NEW YORK (Reuters) - The dollar climbed for a fifth straight day against a basket of major currencies, on track for its best streak in almost a year, as investors priced in the possibility of two U.S. interest-rate hikes this year from the Federal Reserve.
St Louis Fed President James Bullard said Thursday in prepared remarks that another U.S. interest rate hike “may not be far off.”
Bullard’s comments followed similar remarks Wednesday in which he said that a rate hike could come as soon as next month.
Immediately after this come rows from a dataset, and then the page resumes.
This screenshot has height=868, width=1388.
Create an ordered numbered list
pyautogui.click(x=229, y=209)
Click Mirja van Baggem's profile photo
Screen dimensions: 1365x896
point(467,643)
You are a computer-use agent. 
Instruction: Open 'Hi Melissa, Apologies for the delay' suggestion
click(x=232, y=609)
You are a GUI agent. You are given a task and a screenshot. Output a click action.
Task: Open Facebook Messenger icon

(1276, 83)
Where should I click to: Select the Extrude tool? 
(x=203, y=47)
That was in line with similarly hawkish comments from other U.S. policymakers earlier in the week.
“Hawkish Fed talk this week has caught a market that has largely underestimated the risk of U.S. rate rises, while lighter, pre-holiday trade seems to be enhancing the dollar’s resurgence,” said Western Union Business Solutions senior market analyst Joe Manimbo in a note to clients.
Some financial markets will be closed for the Good Friday holiday.
The dollar fell modestly in early North American trading following data showing a fall in durable goods orders and a slight uptick in the number of Americans filing for unemployment benefits, but remained higher on the day.
The greenback earlier hit an eight-day high of 96.364 .DXY against a basket of major currencies, putting it in line for its longest winning streak since early April 2015.
The dollar index was last up 0.2 percent to 96.266. It has risen about 1.2 percent so far this week, its second-best weekly gain in four months.
“Some of the Fed governors have been ... giving a little bit more of a hawkish stance than the market was prepared for, and so we’re adjusting ever so slightly,” said HSBC’s head of currency research, David Bloom, in London.
Societe Generale strategist Alvin Tan in London added that gains against sterling, which has fallen more than 2.5 percent this week as the odds of a British exit from the EU have narrowed, had also boosted the dollar.
The pound GBP= was flat on the day at $1.4112.
The euro hit an eight-day low of $1.1144 EUR=, having lost nearly 1 percent so far this week, with attacks in Brussels on Tuesday bruising sentiment.
It was last down 0.25 percent at $1.1155.
The attacks in Belgium were seen as exacerbating the possibility of Britain leaving the European Union, further undermining the euro as well as the pound.